Talimat 1 >> Din mühendisliği üzerine yazıdaki "Din mühendisliği din üzerinden topluma, o toplumun sosyolojisine, psikolojisine, kültürel dokusuna müdahale etmektir." cümlesini İngilizceye çevir.

Verilen metin >>

Makale

EDİTÖRDEN

EDİTÖRDEN

Dr. Yüksel Salman

MÜSLÜMANLARIN büyük bir heyecan ve manevi vecd ile akın akın kutsal topraklara seyrettiği, İslam dünyasının kalbinin attığı, Haremeyn’de telbiyelerin, dua ve niyazlara karıştığı feyizli ve bereketli günleri idrak ediyoruz. Müminler için maneviyat dolu anların yaşandığı bu zaman diliminde hem İslam âlemi hem de ülkemiz açısından zor ve sıkıntılı süreçlerin de içinden geçiyoruz.
Bulunduğumuz yüzyıl Müslümanlar için pek çok açıdan sarsıcı sayılabilecek gelişmeleri beraberinde getirdi. Büyük bir kısmı İslam dünyasının aleyhine cereyan eden bu gelişmelerin başında, egemen güçlerin ve art niyetli odakların hayata geçirmeye çalıştığı din mühendisliği ve din istismarı gelmektedir. Din mühendisliği din üzerinden topluma, o toplumun sosyolojisine, psikolojisine, kültürel dokusuna müdahale etmektir. Bu açıdan din mühendisliği gerçekte bir toplum mühendisliğidir ve her toplum mühendisliği gibi tehlikeli kronik sonuçları beraberinde getirir.
15 Temmuz’da yaşadığımız FETÖ/PDY darbe teşebbüsünün ayaklarından biri de şüphesiz teolojik ihanetti. Bu yapının toplum nezdinde uzun yıllar taban bulmasının arka planında kuşkusuz dinî referanslar yatmaktadır. Paralel yapı bir yandan toplumdaki meşruiyetini takviye etmek için dini istismar etmiş, bir yandan da dinin temel umdelerini tahrif etmek, dinî kavramların içini boşaltarak özünden koparmak suretiyle din mühendisliği yapmaktan geri durmamıştır. Tarihte bu nevi pek çok istismar projesini görmek mümkündür.
Tarihin yatağında kendi doğal süreçlerinde akan toplum, esasında bir organizmadan farksızdır. Nefes alıp veren bu canlıyı benzerlerinden ayıran ve müstakil tutan temel bileşen kültürdür. Kültür ve din arasında birbirini karşılıklı olarak çok yönlü etkileyen ve besleyen dinamik bir alışveriş vardır. İşte bu alışveriş din mühendisliğiyle toplum mühendisliğinin kesişme noktasıdır aynı zamanda.

Talimat 2 >> Kayıtlarda "江戸時代 (777, 798)" geçen satırdan "日蓮教学 (1321, 854)" geçen satıra kadar, iki uç da dahil, her şeyi yeniden yaz. Yalnızca "日本仏教" adını "日本の仏教" olarak değiştir, gerisine dokunma.

Verilen veriler >>
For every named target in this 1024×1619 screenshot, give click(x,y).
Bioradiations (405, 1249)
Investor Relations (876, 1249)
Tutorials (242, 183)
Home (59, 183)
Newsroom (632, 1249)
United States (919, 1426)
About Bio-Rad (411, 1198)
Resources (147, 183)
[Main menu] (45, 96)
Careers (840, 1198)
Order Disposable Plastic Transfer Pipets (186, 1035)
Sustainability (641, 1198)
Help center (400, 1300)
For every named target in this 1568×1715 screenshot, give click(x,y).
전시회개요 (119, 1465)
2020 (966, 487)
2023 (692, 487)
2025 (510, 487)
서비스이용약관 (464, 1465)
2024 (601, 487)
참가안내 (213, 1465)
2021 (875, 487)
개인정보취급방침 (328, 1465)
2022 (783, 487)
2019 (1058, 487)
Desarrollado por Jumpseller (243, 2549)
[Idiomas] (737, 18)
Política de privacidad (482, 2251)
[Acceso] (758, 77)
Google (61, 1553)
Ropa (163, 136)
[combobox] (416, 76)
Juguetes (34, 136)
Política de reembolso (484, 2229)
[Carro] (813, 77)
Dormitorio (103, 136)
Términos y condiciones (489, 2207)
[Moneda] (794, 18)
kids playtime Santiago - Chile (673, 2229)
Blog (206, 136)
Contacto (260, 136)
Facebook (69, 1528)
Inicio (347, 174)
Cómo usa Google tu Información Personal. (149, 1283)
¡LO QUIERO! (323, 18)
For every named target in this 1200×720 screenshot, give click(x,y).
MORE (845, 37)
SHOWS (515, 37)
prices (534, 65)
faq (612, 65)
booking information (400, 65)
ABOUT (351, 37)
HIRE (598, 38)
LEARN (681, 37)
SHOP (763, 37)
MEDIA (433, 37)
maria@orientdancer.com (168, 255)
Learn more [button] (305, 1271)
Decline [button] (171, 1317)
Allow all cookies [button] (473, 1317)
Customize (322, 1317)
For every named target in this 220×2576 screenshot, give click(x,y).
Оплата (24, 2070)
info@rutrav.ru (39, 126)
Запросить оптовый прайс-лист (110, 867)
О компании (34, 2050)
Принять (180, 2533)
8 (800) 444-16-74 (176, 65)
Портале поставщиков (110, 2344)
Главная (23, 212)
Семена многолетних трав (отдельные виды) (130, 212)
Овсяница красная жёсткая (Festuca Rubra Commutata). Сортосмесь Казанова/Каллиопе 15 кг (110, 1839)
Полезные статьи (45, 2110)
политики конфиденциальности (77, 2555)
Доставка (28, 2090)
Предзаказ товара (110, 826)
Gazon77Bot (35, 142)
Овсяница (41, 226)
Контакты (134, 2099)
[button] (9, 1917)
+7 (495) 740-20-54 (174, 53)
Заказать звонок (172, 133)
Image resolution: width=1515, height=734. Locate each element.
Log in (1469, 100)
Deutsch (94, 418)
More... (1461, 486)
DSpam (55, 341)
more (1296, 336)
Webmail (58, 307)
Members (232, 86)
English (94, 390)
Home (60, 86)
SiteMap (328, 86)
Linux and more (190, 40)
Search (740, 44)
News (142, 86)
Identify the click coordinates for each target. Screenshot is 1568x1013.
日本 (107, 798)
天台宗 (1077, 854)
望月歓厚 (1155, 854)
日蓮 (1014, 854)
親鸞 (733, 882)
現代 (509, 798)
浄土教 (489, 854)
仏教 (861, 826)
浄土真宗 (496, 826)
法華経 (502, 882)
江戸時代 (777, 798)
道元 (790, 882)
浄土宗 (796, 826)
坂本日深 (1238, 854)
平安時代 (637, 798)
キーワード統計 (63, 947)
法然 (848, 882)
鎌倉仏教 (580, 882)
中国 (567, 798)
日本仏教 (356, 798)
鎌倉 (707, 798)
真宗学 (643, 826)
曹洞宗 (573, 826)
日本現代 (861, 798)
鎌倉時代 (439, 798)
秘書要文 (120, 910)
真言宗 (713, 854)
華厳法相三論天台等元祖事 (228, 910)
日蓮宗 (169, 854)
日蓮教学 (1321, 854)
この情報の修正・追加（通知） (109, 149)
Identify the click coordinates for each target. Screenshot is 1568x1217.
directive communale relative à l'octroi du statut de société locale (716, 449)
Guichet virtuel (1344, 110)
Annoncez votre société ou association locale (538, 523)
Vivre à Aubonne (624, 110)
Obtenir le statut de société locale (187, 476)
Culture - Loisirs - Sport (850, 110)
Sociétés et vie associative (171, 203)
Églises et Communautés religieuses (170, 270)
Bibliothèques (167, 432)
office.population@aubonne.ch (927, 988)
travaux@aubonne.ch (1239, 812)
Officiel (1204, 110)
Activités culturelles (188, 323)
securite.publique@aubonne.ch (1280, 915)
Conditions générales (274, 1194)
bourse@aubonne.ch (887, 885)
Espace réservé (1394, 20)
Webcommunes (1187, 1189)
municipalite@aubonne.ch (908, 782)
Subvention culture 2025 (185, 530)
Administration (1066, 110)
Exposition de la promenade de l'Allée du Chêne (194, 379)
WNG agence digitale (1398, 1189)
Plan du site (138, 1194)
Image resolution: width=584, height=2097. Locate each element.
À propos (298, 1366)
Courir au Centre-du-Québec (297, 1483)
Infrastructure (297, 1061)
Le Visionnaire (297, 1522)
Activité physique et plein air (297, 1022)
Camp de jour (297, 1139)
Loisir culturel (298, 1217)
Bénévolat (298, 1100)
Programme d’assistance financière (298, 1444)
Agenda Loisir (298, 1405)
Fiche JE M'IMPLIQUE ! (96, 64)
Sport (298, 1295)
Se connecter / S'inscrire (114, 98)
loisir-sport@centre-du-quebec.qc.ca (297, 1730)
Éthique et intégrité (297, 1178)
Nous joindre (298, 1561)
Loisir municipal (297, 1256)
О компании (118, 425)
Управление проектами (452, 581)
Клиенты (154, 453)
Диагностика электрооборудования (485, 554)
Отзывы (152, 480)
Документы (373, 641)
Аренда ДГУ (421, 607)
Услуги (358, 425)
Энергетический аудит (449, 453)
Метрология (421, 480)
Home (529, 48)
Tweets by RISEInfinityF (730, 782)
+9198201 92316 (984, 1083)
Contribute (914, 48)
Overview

Tam cevap 1 >> Religious engineering is intervening, through religion, in society and in that society's sociology, psychology and cultural fabric.

Tam cevap 2 >>
江戸時代 (777, 798)
道元 (790, 882)
浄土宗 (796, 826)
坂本日深 (1238, 854)
平安時代 (637, 798)
キーワード統計 (63, 947)
法然 (848, 882)
鎌倉仏教 (580, 882)
中国 (567, 798)
日本の仏教 (356, 798)
鎌倉 (707, 798)
真宗学 (643, 826)
曹洞宗 (573, 826)
日本現代 (861, 798)
鎌倉時代 (439, 798)
秘書要文 (120, 910)
真言宗 (713, 854)
華厳法相三論天台等元祖事 (228, 910)
日蓮宗 (169, 854)
日蓮教学 (1321, 854)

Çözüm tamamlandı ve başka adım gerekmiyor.